## WORK INSTRUCTIONS
Pull every line containing "computer" from the listing below.

GIVEN ENTRIES START

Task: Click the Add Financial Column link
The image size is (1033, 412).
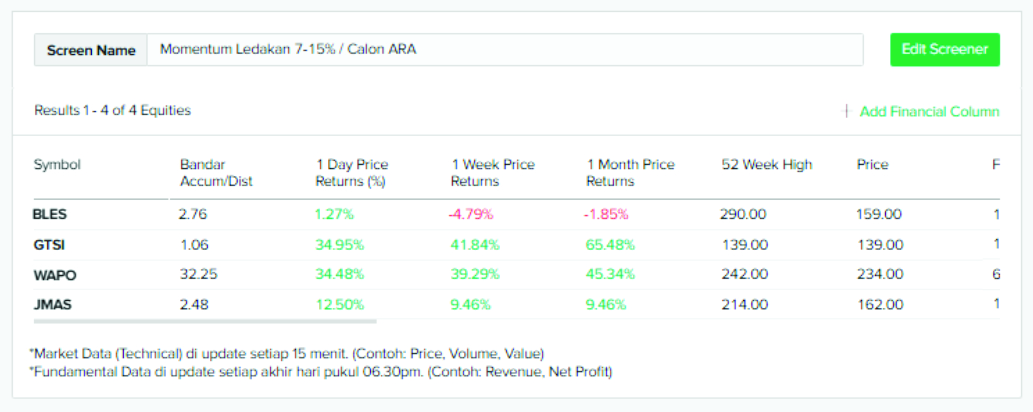Action: tap(929, 111)

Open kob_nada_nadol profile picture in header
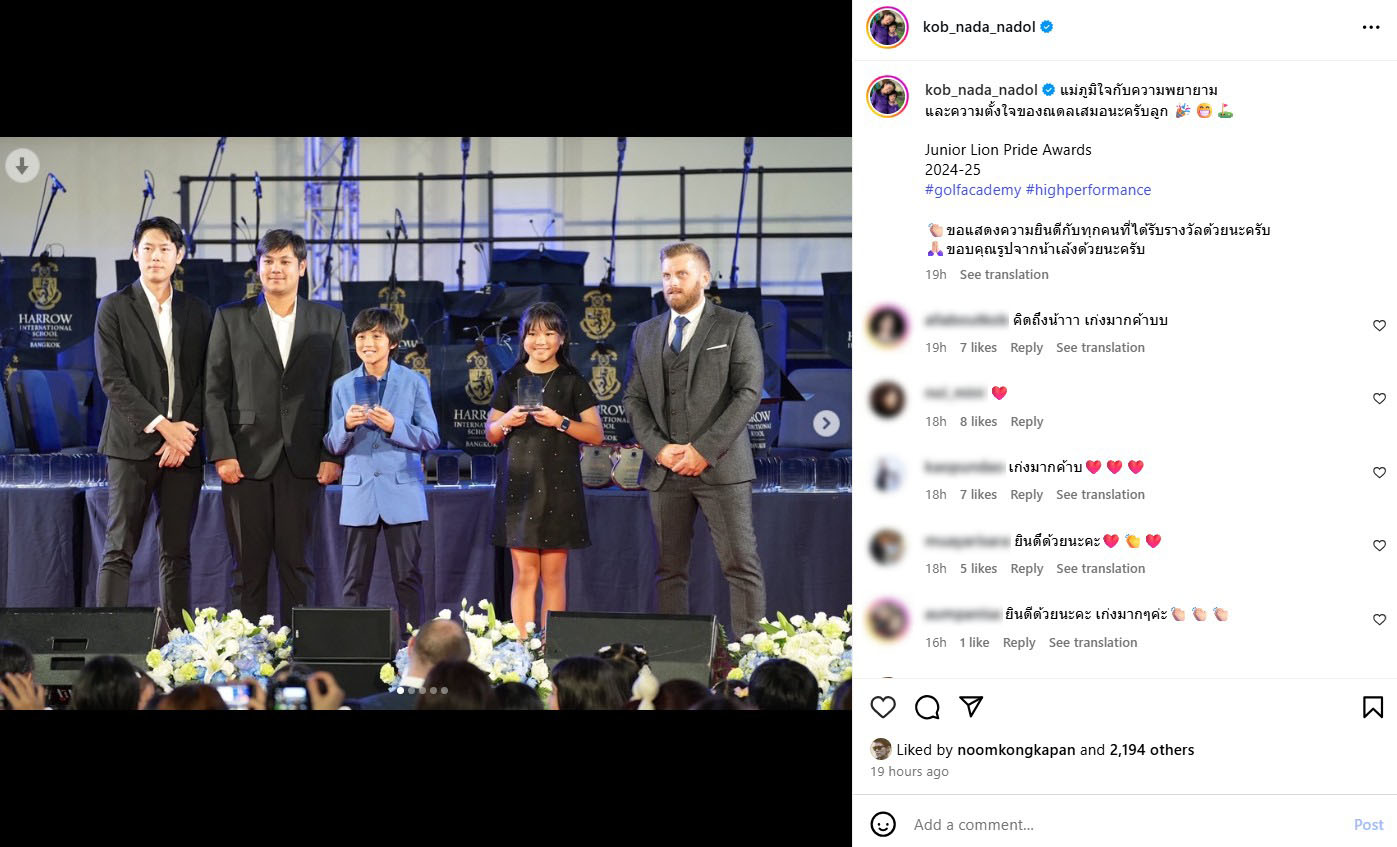887,27
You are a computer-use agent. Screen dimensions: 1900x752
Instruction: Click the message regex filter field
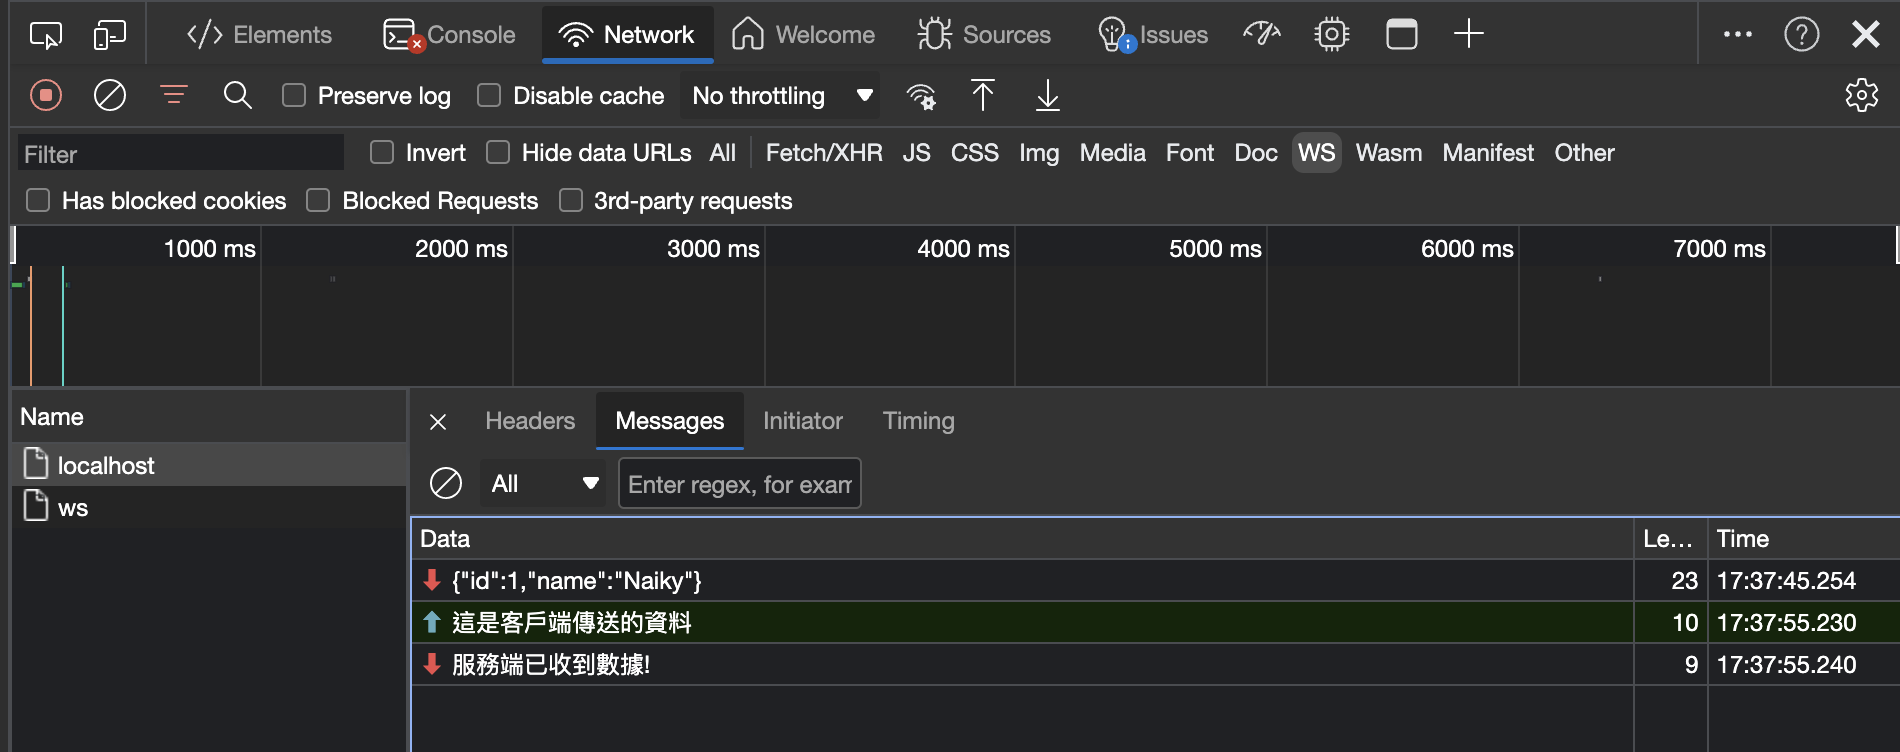coord(739,484)
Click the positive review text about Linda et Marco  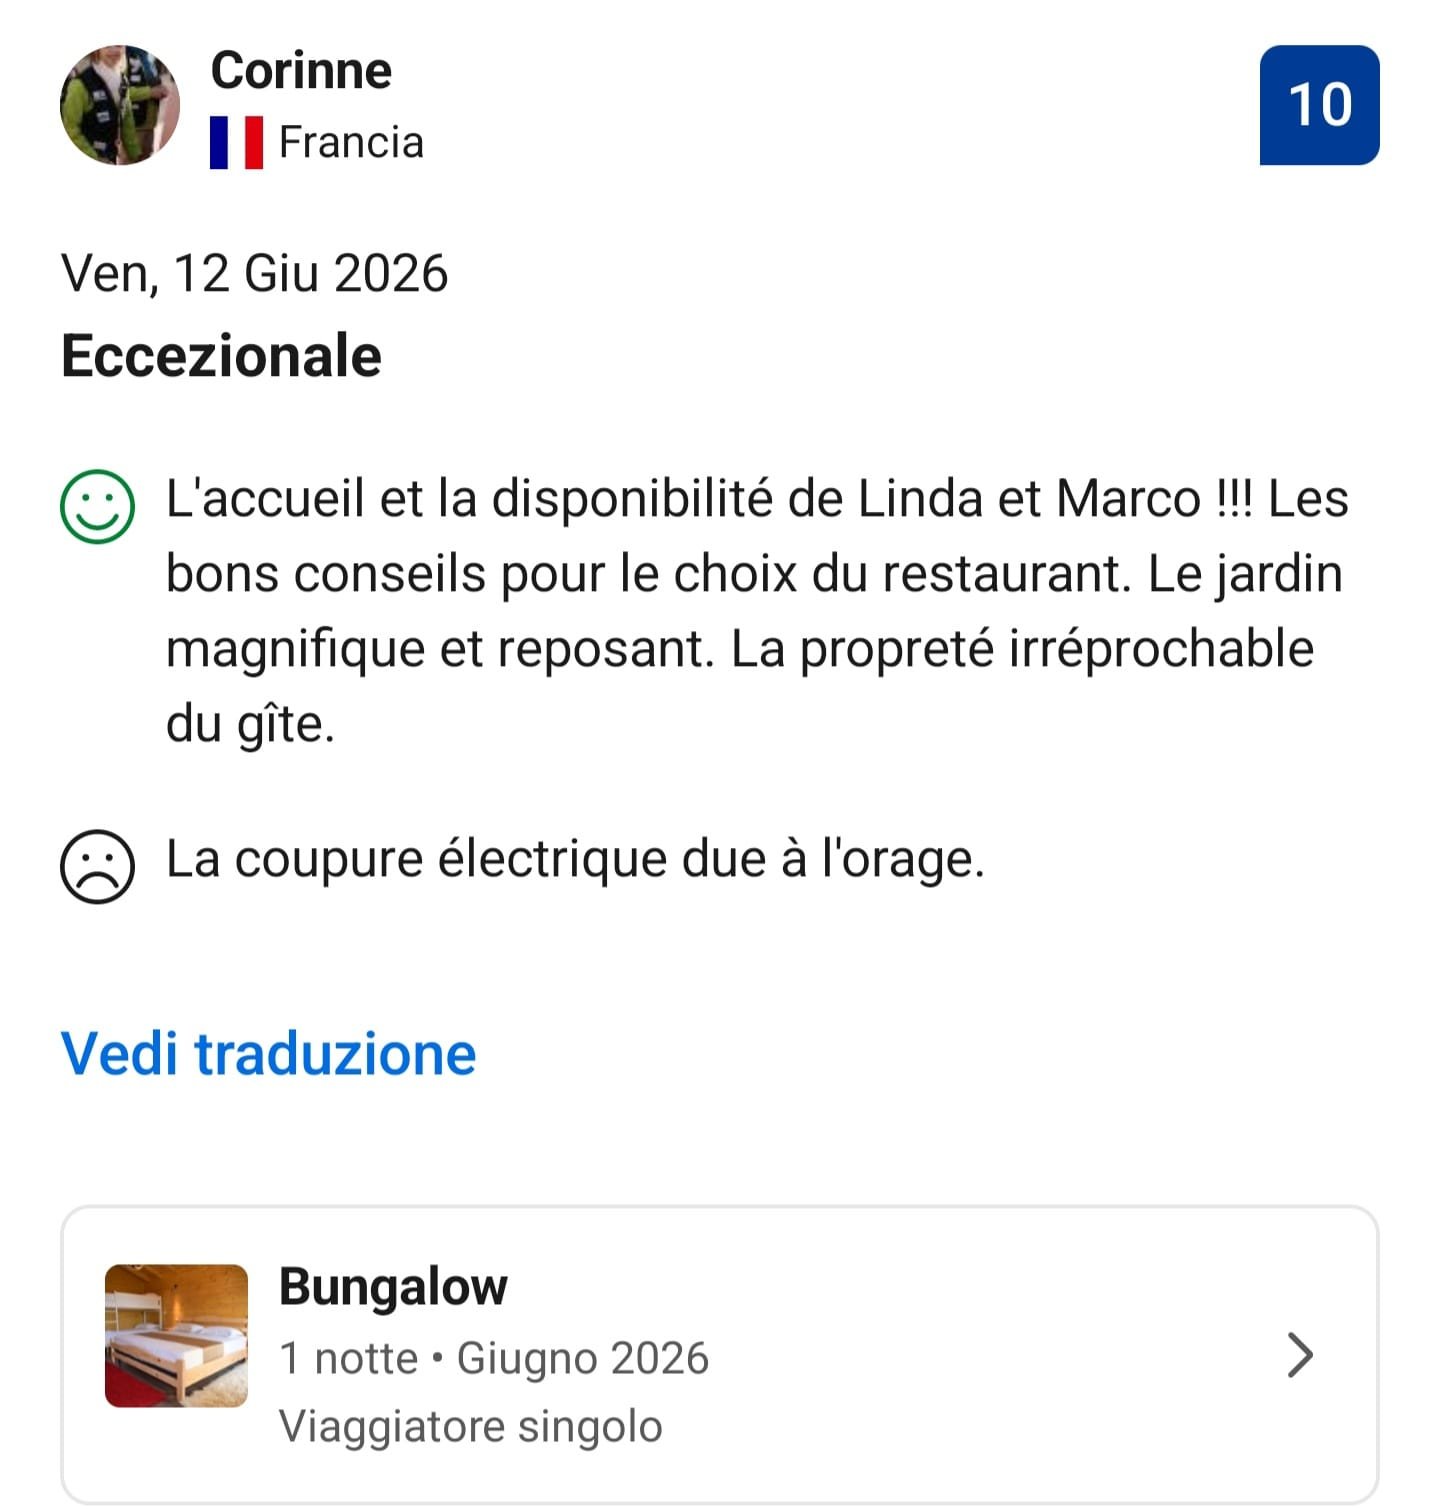pos(757,611)
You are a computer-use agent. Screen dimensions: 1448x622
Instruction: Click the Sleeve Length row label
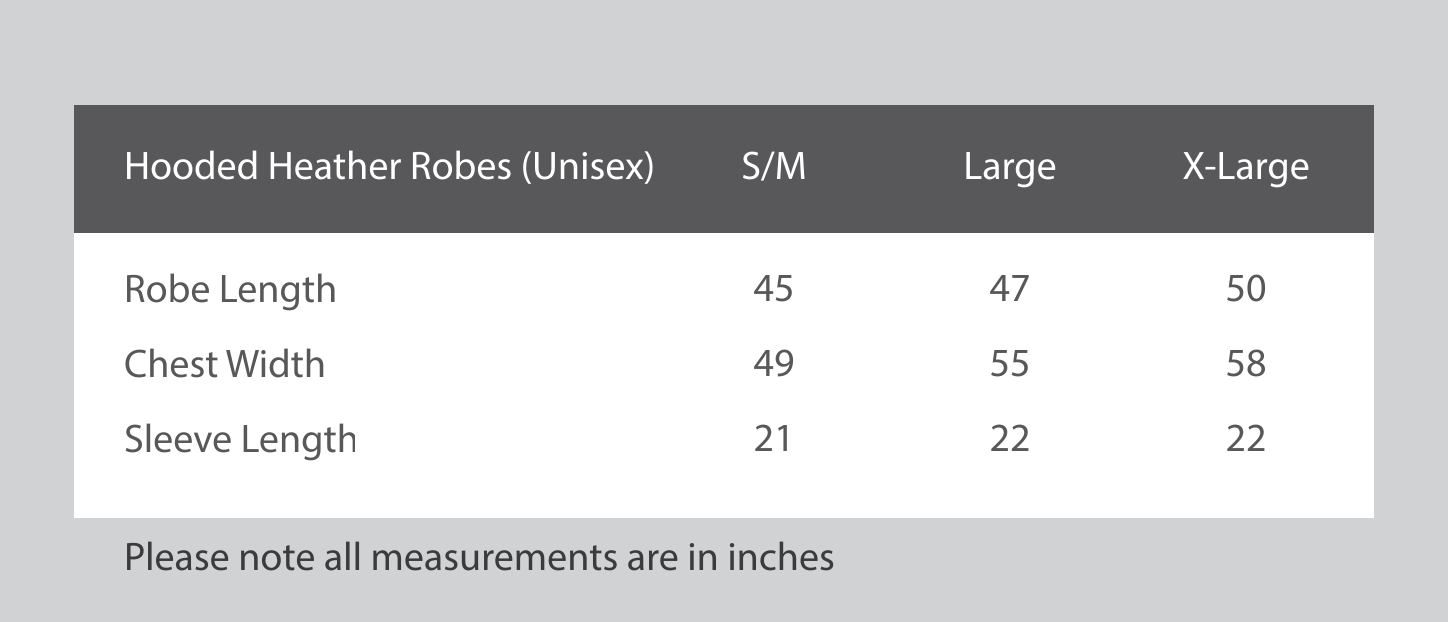pos(240,440)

GIVEN ENTRIES END

## EXERCISE ANSWER
You are a computer-use agent. Screen dimensions: 1900x752
You are a computer-use agent. Screen dimensions: 1448x622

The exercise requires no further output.